Morning Briefing: Drop in underwater properties says RealtyTrac

by Steve Randall28 Jan 2016
Drop in underwater properties says RealtyTrac
The proportion of seriously underwater properties was 11.5 per cent at the end of 2015 according to new data from RealtyTrac, a drop from the previous year. There were 6.4 million homes in the US with market values at least 25 per cent lower than their outstanding mortgage, 481,292 fewer than at the end of the third quarter of 2015 and 616,189 fewer than at the end of 2014. Las Vegas, Lakeland FL and Cleveland had the highest levels of seriously underwater properties; San Jose CA, San Francisco and Austin TX had the lowest.
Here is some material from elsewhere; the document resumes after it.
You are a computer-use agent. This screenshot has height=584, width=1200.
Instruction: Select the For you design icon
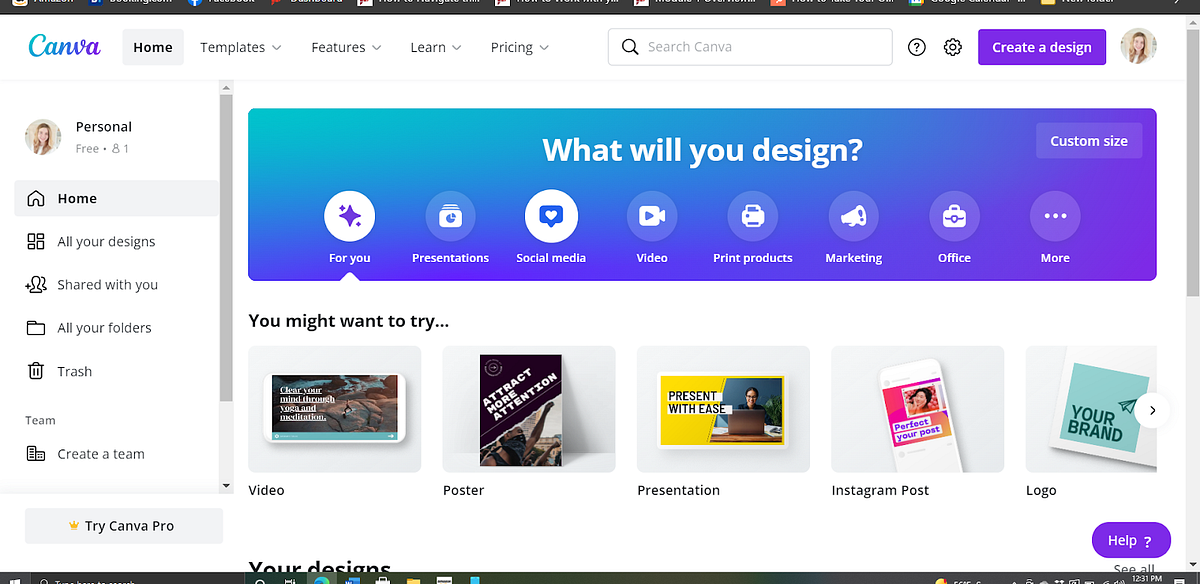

“Over the past three and a half years, the number of seriously underwater properties has been cut in half, but we continue to deal with a long tail of seriously underwater properties, and it will likely be another five years at least before most of those remaining underwater properties move into positive equity territory,” said Daren Blomquist, vice president at RealtyTrac. “At the other end of the spectrum, the growing number of equity rich properties reflects a moribund move-up market and restrained leveraging of home equity by U.S. homeowners.”

The number of homes with at least 50 per cent equity was 12.6 million or 12.5 per cent of all those with a mortgage at the end of 2015. That’s up 2.1 million from the end of 2015’s third quarter and up 1.4 million from the end of 2014.
Strong improvement for housing says Freddie
Freddie Mac’s Multi-Indicator Market Index showed a slight improvement from October to November 2015 with a rise of 0.82 per cent; was 2.09 per cent higher for the quarter and 7.23 per cent up year-over-year. Thirty-three of the 50 states plus DC were deemed stable with DC, North Dakota, Hawaii, Montana and Utah making up the top 5. The most improved states year-over-year were Florida, Oregon and Colorado.

“The regional variation of housing activity continues to become more pronounced. For example, we're still seeing declines in oil-dependent housing markets, whereas the hardest hit metros from the Great Recession continue to see some of the best improvement as they recover. In the short-term, we expect homebuyer affordability to remain strong with mortgage rates continuing to look very attractive to prospective homebuyers," said deputy chief economist Len Kiefer.
Mortgage applications higher last week
There was an increase in mortgage applications for the week ending Jan. 22 according to the Mortgage Bankers’ Association’s weekly survey. The Market Composite Index was up 8.8 per cent from the week prior on a seasonally-adjusted basis.

On an unadjusted basis, the Index increased 0.3 per cent; the Refinance Index increased 11 per cent; the seasonally adjusted Purchase Index increased 5 per cent; the unadjusted Purchase Index increased 0.4 per cent compared with the previous week and was 22 per cent higher than the same week one year ago.

The refinance share of mortgage activity decreased to 59.0 per cent of total applications from 59.1 per cent the previous week; ARM share increased to 6.9 per cent; FHA share decreased to 12.7 per cent from 13.7 per cent; VA share increased to 11.1 per cent from 10.8 per cent; USDA share remained unchanged from 0.7 per cent.